Verilen metin:
“Bu eserin tüm yayın hakları Sanattan Yansımalar internet sitesiyle yazarı Mina Tansel’e aittir. Tanıtım için dahi olsa kısa alıntı veya bütünüyle yayın yazarın ve yayıncı internet sitesinin yazılı izni olmaksızın yapılamaz.”
3
KAFKASYA’DA MÜSLÜMAN ARİSTOKRASİ
19. yüzyılın sonunda Rusya İmparatorluğu uçsuz bucaksız topraklara yayılıyor. Avrupa’nın kuzeyinde Atlas Okyanusu’ndan Asya’nın en doğu ucunda Büyük Okyanus’a uzanıyor, güneyde Kırım ile Kafkasya’yı içine alıyor. Bu topraklarda yaşayanların yalnızca %44’ü Rus…
Rus Çarlığı, yerel halkları kendine bağlı tutmak için yerel soylularla ilişkilerinin iyi olmasına özen gösteriyor. 1773’te Osmanlı İmparatorluğu ile imzaladığı Küçük Kaynarca Antlaşması’ndan sonra, Çariçe Büyük Katerina bu konuda yeni bir uygulama başlatıyor. İmparatorluk sınırları içinde yaşayan Sünnî Müslümanların ruhanî lideri olarak Halife’yi tanımayı kabul ediyor etmesine ama bir yandan da Müslüman soyluları kendine bağlamak için onları Rus aristokrasisine katma çabalarına girişiyor: onlara Rus aristokrasisine özgü ünvanlar vermeye başlıyor. O dönemde, askerlik zaten Müslüman soylularının ayrılmaz bir parçasıdır. Rus ordusuna uzun süre yararlı hizmetlerde bulunan Müslüman soylular, Rusya İmparatorluğu’nun verdiği aile armasına da sahip olmaya başlıyorlar. İleriki bölümlerde sözü edilecek bazı kişiler, bu arada İbrahim Bey’in eşinin ailesi Arablinskiler, bu sınıfa giriyor. Daha sonra, Çarlık, soyluluk verme uygulamasını genişletiyor: yalnızca yerel soylular değil, başarılı yerel tüccarlarla işadamları da çeşitli derecelerde (gelecek kuşaklara aktaramayacakları ya da aktarabilecekleri) soyluluk ünvanları alıyorlar.Kafkasya’nın yerel Müslüman soylularına gelince, onlar Han, Bey gibi ünvanlarla anılırlar. Bu kullanımda “Bey” bütün erkekler için kullanılan bir hitap şekli değil, bir ünvandır: Batı’daki Lord, vb. gibi... Yaşı küçük bile olsa, bir bey oğlundan “Bey” diye söz edilir. Ruslar bu ünvanı “Bek” olarak söylerler.

Verilen malzeme:
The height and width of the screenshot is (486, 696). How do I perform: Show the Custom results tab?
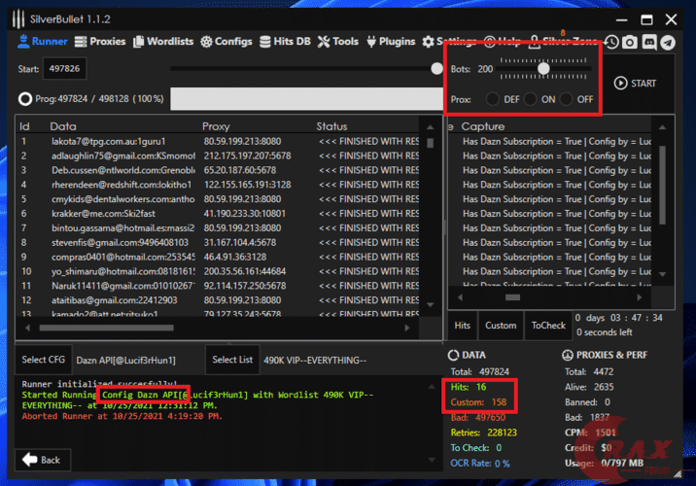[x=501, y=326]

Görevler:
(1) Kafkasya'daki Müslüman aristokrasiye ilişkin metinde geçen “O dönemde, askerlik zaten Müslüman soylularının ayrılmaz bir parçasıdır.” cümlesini İngilizceye çeviriniz.
(2) Kafkasya'daki Müslüman aristokrasiye ilişkin metni, son cümlesinin ardından sürdürünüz.

Görev sonuçları:
(1) At that time, military service was already an inseparable part of the Muslim nobility.

(2)
Rusya İmparatorluğu’nda subaylık aristokrasiye özgü bir meslektir. 19. yüzyıl sonu ile 20. yüzyıl başında Müslüman soyluların çocuklarını subay olarak kendine bağlamayı seçen Rus Çarlığı, onların başka alanlarda yüksek öğrenim görmelerini ise dolaylı yollardan engellemeye çalışıyor. Soylu olmayanlarınsa -II. Aleksandr’ın toplumsal ayrımcılığı ortadan kaldırmasına dek- zaten hiçbir biçimde yüksek öğrenim görme şansları yok. Amanat: Emanet verilen Müslüman ÇocuklarÇarlığın Müslüman halkları kendine bağlı tutma uygulamalarından biri de Osmanlı’nın devşirme yöntemini andırıyor, ama ondan epeyi farklı… Yerel halkın ileri gelenlerini denetim altında tutmak için çocuklarını “amanat” (emanet), bir bakıma ‘rehine’ alıyor: Anlaşma bozulursa çocuklara zarar verilir tehdidine dayanan bir sistem; ya da çocuklar aracılığıyla beyleri kendine bağlamayı amaçlayan bir sistem… Savaşılan kabilelerin beylerinin kaçırılan oğullarından başka yerel soyluların erkek çocukları da ailelerinin onayıyla “amanat” alınabiliyor. Bu çocukların adlarını da, dinlerini de değiştirmeden kendi soylularını gönderdikleri okullarda yetiştiriyorlar, sonra da Rus devlet sistemine katıyorlar.Dağıstan’da Ruslara karşı en uzun süreyle savaşan Şeyh Şamil’in oğlu da “amanat” alınmış: Bir baskın sırasında Şamil, eşi ve iki küçük oğluyla atına atlayıp kaçınca Ruslar 10 yaşındaki büyük oğlunu emanet almışlar. Aradan yıllar geçmiş. Subay olarak yetişen delikanlıyı, kazanma şansının olmadığını anlatmak üzere babasına göndermişler. Artık 20 yaşını geçmiş olan oğlunu Rus subayı kılığında gören Şamil, onu da öteki Rus tutsaklarını tuttuğu zindana atmış. Gencin bu zindanda veremden öldüğü söylenir.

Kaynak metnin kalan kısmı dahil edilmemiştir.